Since 1997, listeners of KQED Forum have heard the same theme music: “Peter Pan,” by Mike Marshall and Darol Anger, a galloping, noodly mandolin composition that fits into the bluegrass-fusion “newgrass” genre, which hit its peak cultural impact in the ’80s and ’90s. (Before 1997, it was Bach.) I will be honest: when I first started at KQED, in 2014, I thought to myself, “This sounds embarrassingly dated.” Then, like everybody else, I got used to it, and let inertia do its thing in my listening brain.
So while Forum’s two new theme songs might take some getting used to, I can’t help but welcome the change. There’s one for the 9am hour and one for the 10am hour, both created by Ramtin Arablouei, a composer and the co-host and co-producer of NPR’s Throughline. They are undeniably more modern, and to my ears, a better fit.
You can listen to KQED Forum’s Alexis Madrigal discuss the new theme songs, and the world’s best theme songs in general, on Forum’s Monday, May 16 episode. Let’s debut them in full here, and take a closer listen.
The 9am Hour
This one reminds me a lot of The XX’s “Intro.” The use of a minor key here is a curious choice for a morning show, which generally wants to wake viewers up and energize them for the day ahead—not provide reflection, or sadness, emotional states both associated with minor keys.
But Arablouei employs a trick here: the melody is straight out of a C-major scale, probably the simplest, happiest scale in music. Beneath that melody, the relative minor (Am) alternates with its fourth (Dm) on a repeating pattern. The drums have less swing than “Intro,” and instead carry a marching-band drive. It all adds up to a mix of verve, reflection, and possibility.
You’ll notice that the reverb-drenched guitar dips out for a while; on the radio, that’s where I’ve heard the host announcing the show. After it comes back in, right near the end, the guitar skips the fourth note of its ascending pattern, which drove me crazy at first but now reminds me of the small flubs we make, both on live radio and in life, reminding us of our humanity.
The 10am Hour
This one threw me for a loop.
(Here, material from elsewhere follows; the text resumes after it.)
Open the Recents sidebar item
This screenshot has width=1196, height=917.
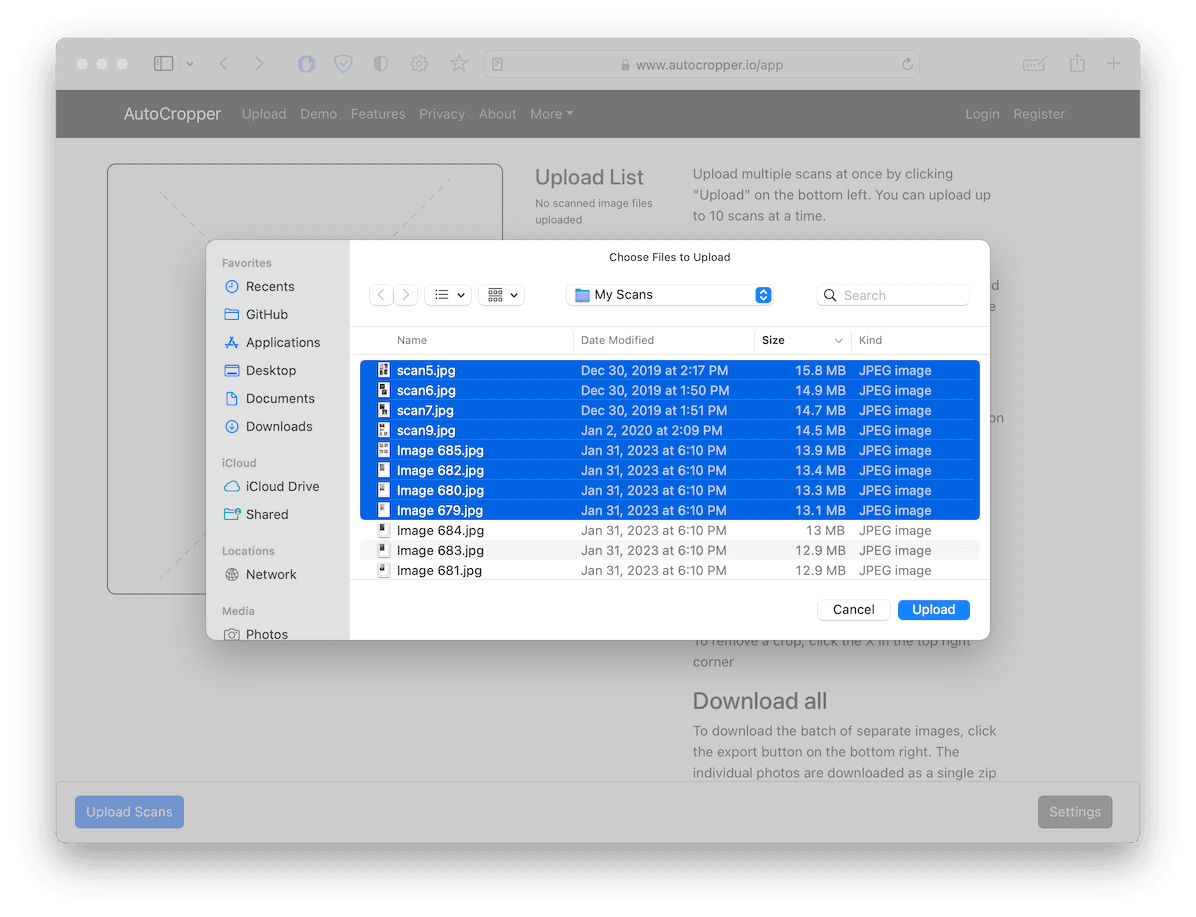coord(266,286)
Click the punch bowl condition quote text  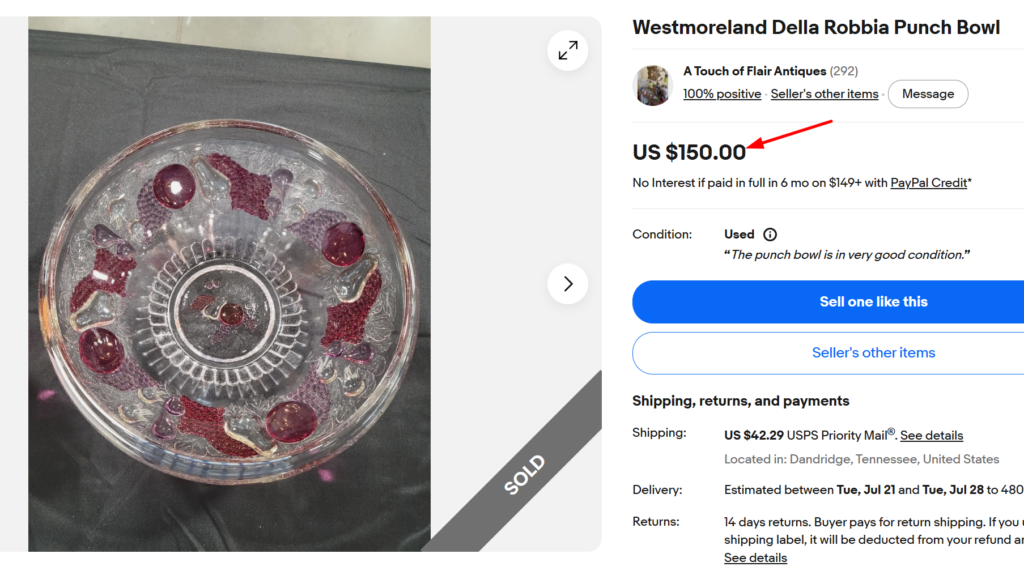point(847,255)
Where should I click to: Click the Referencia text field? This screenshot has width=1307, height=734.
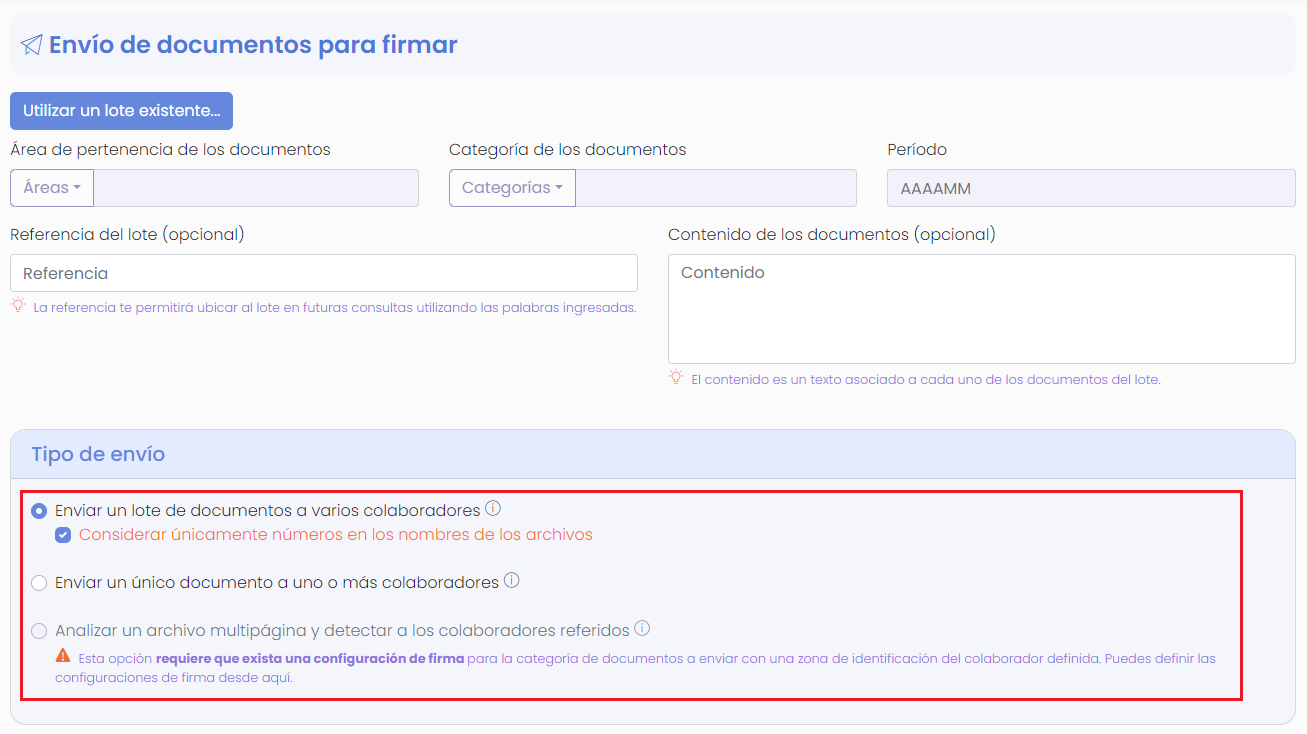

Like the 9am theme, it opens with the cymbal crescendo so familiar to Forum listeners from the start of its former theme song, but soon shoots into space. The drums have that swing feel, and the string loop—heavily reminiscent, to me, of Dr. Octagon’s “Blue Flowers”—contains an Eric Dolphy-esque “blue” note. Listen and you’ll hear it, a weird-sounding little grace note, the fifth note in the pattern.
Because this G# note occurs when the C-major composition has moved to a Dm chord, the effect here is a flat fifth, also known as a tritone, or “The Devil’s Interval.” The tritone was once shunned by the church before being embraced by composers like Wagner and, more recently, metal bands like Neurosis, from the Bay Area.
It may just be a tiny note, but the tritone holds a lot of power. It can convey tension, sometimes even terror. But people like Lizst used it elegantly, and I think it works here. After all, state-wide issues, the subject of the 10am hour, are often larger and more thorny than local issues. In addition, a descending string counterpoint to the main ascending melody reflects what the best Forum episodes do: hosts Alexis Madrigal and Mina Kim take a ground-level problem, elevate it into intellectual analysis and public discussion, and then bring it back down to Earth with applications in the listener’s own life.